EXERCISE DATA:

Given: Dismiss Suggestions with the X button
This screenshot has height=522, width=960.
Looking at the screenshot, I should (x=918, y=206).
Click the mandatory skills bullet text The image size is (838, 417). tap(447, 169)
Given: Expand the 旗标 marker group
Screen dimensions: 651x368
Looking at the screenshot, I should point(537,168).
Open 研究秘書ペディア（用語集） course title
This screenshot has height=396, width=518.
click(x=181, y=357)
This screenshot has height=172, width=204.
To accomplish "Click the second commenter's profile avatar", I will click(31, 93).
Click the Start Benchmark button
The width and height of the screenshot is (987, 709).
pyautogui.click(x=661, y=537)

* * *

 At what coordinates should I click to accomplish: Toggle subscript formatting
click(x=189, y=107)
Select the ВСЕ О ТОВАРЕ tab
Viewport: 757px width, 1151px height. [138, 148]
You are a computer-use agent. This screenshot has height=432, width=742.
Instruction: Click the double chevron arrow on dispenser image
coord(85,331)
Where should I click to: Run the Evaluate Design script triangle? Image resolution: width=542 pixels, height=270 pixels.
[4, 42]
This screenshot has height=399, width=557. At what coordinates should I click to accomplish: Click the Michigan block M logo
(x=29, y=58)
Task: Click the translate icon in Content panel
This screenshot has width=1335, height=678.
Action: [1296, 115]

* * *

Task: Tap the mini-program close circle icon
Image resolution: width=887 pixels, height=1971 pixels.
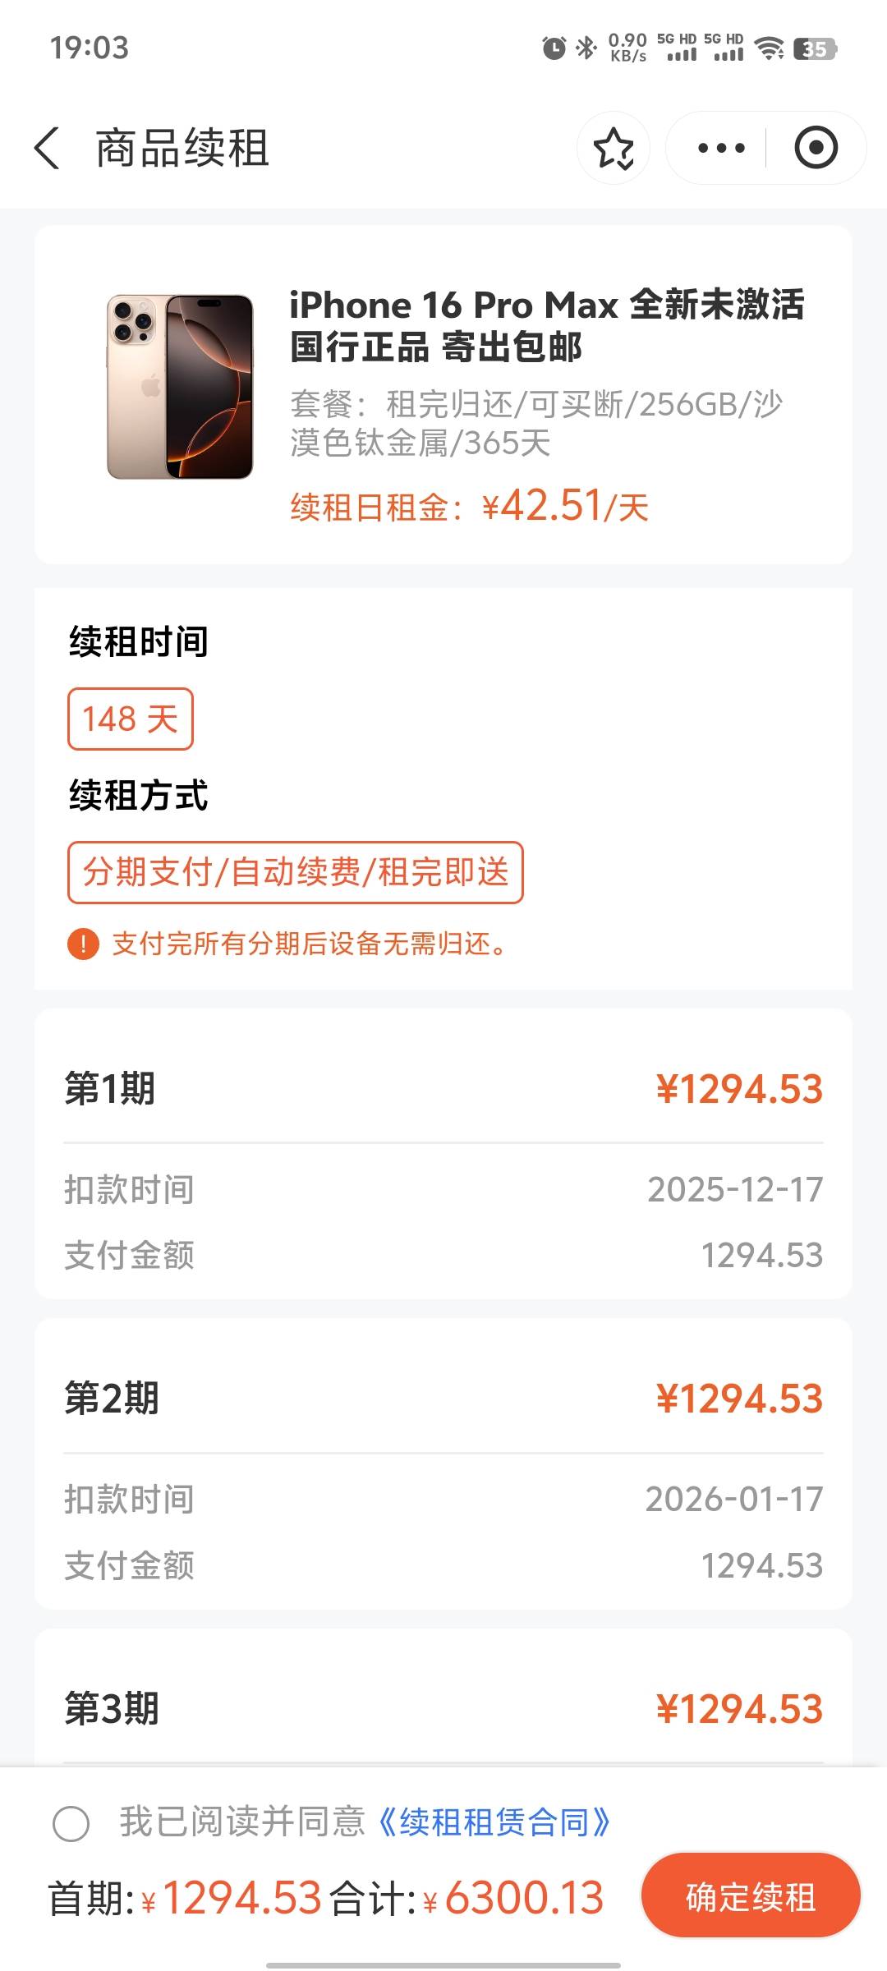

PROBLEM STATEMENT: How many lines of the listing include the string "icon"? Answer with the number alone.

REPLY: 2